Ибрагим повернулся. Его лицо выражало ту специфическую форму терпения, которую он приберегал для моментов, когда считал собеседника умным, но неправым.
– Не получится.
– Почему?
– Потому что ты не получишь резонанс без узла. Ближайший неэкранированный – в Карпатах. Шестьсот километров.
– Мой мозг был узлом. Четыре часа назад.
– Твой мозг вошёл в состояние когеренции спонтанно. Под воздействием проксимального источника – активного пациента в полутора метрах. Это не то же самое, что быть узлом. – Он снял очки, протёр о рукав халата, надел обратно. Жест, который Лина видела четыре-пять раз в день и который означал: сейчас будет аналогия. – Разница – как между молнией и электростанцией. Молния – спонтанный разряд, мощный, неконтролируемый, разовый.
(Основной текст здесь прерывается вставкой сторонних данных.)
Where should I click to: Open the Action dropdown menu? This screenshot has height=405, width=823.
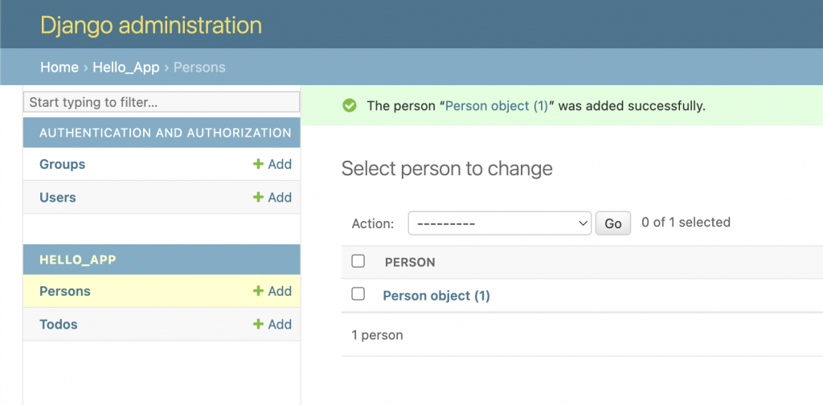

Электростанция – стабильный, постоянный выход энергии. Твой мозг дал молнию. Чтобы стать электростанцией, нужны другие условия: кристаллическая решётка с определённой геометрией, резонансная камера, стабильный источник топологической когеренции. Или – обратная связь от массива других узлов. Ты одна, без всего этого, в экранированной лаборатории, – он развёл руками, – просто человек с чувствительным прибором на голове.
Лина знала, что он прав. Но надела интерфейс, вывела чувствительность на максимум и просидела сорок минут, глядя на стену и пытаясь нащупать то, что чувствовала утром.
Ничего. Ровный шум нейронной активности. Нормальный мозг нормального человека. Ни оранжевого, ни лилового, ни трёх солнц. Ни песни. Ни боли. Тишина – обыкновенная, не та, которой боятся, а та, от которой скучно.
Она сняла интерфейс. Ибрагим не сказал «я же говорил» – его стиль предполагал более элегантные формы торжества. Он просто продолжил работать, но его большой палец перестал стучать по пробелу, что означало: настроение улучшилось.
– Мне нужен узел, – сказала Лина. Себе, не ему.
– Тебе нужны данные, – ответил Ибрагим. – Узел – это средство. Данные – цель. Не путай.
Она хотела возразить. Не стала. Вместо этого встала и пошла в изолятор.
Дэвид Кирби лежал так же, как утром. Так же, как будет лежать завтра, и через неделю, и через год, если ничего не изменится. Открытые глаза. Расширенные зрачки. Капельный увлажнитель на переносице. Назогастральный зонд. Датчики – на висках, на запястьях, на груди. Мониторы – пульс, дыхание, температура, ЭЭГ. Всё ровно. Всё стабильно. Идеальный пациент, если бы идеальность не означала полное отсутствие того, кто делал его человеком.